En 2025 ocurrió otro movimiento importante. 44 bisontes llegaron a la Reserva Ecológica El Santuario, cerca de Cuatro Ciénegas, con la intención de contribuir a la recuperación de procesos ecológicos relacionados con el suelo, el agua y la vegetación.
La lógica había cambiado.
Ya no se trataba solamente de llevar bisontes de un lugar a otro. Se trataba de conseguir que una población restaurada pudiera convertirse en el punto de partida para restaurar otras.
La historia también llegó a Sonora
En febrero de 2026, otros 29 bisontes fueron trasladados desde Rancho El Uno hasta Sonora. El grupo estaba compuesto por 19 hembras y 10 machos y tenía como objetivo establecer una nueva población de conservación.

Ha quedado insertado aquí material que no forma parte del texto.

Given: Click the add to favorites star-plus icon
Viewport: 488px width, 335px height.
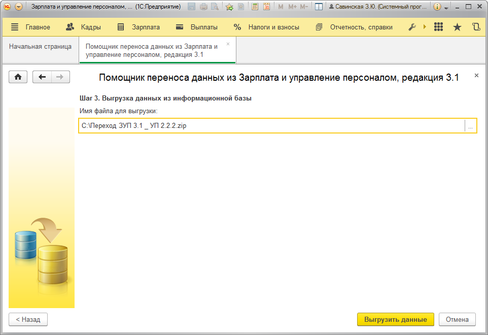Looking at the screenshot, I should 229,7.
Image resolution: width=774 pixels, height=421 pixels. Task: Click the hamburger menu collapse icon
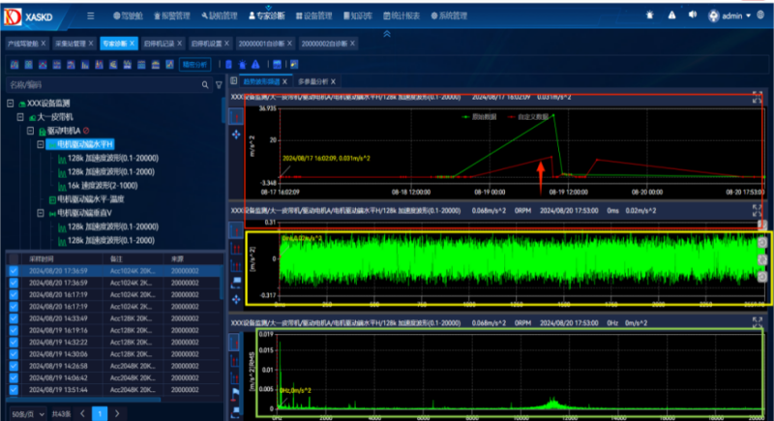coord(90,15)
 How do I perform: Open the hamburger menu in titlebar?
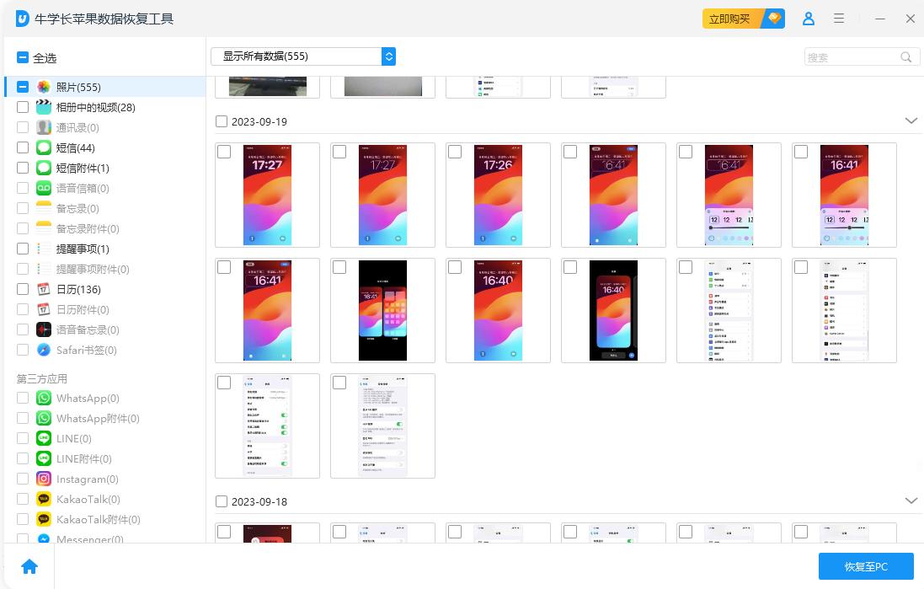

Poco después ocurrió algo que puede parecer sencillo, pero que representa un enorme paso para cualquier programa de reintroducción.
El 28 de abril de 2026 nació una cría.
Su nacimiento significó que la nueva población no estaba simplemente sobreviviendo gracias a los ejemplares trasladados desde Janos. Ya comenzaba a reproducirse por cuenta propia.

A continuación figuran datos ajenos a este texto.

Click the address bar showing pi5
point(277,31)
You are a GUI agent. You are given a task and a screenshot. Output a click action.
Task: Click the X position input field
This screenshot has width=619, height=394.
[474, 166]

Y esa diferencia es fundamental.
Una población verdaderamente recuperada no necesita depender indefinidamente de animales llevados desde otro sitio. Necesita sobrevivir, reproducirse y crecer dentro de su propio territorio.
Todavía queda mucho por recuperar
El regreso del bisonte a Janos es una historia extraordinaria, pero no significa que la especie haya recuperado todo su territorio mexicano.
Las poblaciones actuales todavía son pequeñas frente a las enormes manadas que alguna vez recorrieron Norteamérica. Además, la conservación de estos animales depende de algo mucho más complejo que contar ejemplares: se necesitan grandes extensiones de pastizal, alimento, agua, diversidad genética y territorios suficientemente conectados.
La propia conservación de Janos enfrenta desafíos importantes. La región ha sufrido los efectos de la sequía, el sobrepastoreo y la transformación de pastizales para actividades agrícolas, problemas que afectan al ecosistema completo y no solamente a los bisontes.
Por eso, la meta no es tener una sola gran manada. El verdadero objetivo es construir varias poblaciones saludables y capaces de mantenerse por sí mismas, conectadas dentro de un paisaje donde las especies puedan volver a cumplir sus funciones naturales.
Un paisaje que volvió a respirar distinto
Quizá la imagen más poderosa de esta historia no sea la de los 23 bisontes originales ni la de una manada de cientos de animales cruzando la pradera.
Tal vez sea la idea de que un territorio puede recuperar algo de sí mismo cuando regresan las especies que durante generaciones formaron parte de él.
En 2009, 23 bisontes llegaron a Chihuahua. Con ellos regresó una posibilidad que parecía lejana: que una especie desaparecida de buena parte del norte mexicano volviera a reproducirse en libertad y que, con el tiempo, sus propios descendientes ayudaran a recuperar otros territorios.
Janos demuestra que la conservación puede ser una historia de paciencia. Primero llegaron unos cuantos animales. Después nacieron nuevas generaciones. Luego aparecieron nuevas manadas en otros estados. Y finalmente comenzaron a nacer crías en esos nuevos territorios.
Lo que comenzó con 23 bisontes terminó convirtiéndose en algo mucho más grande que una manada. Es el intento de reconstruir una presencia perdida y, con ella, una parte del paisaje del norte de México.
A veces, restaurar la naturaleza no consiste en crear algo nuevo, sino en darle al territorio la oportunidad de recordar lo que alguna vez fue.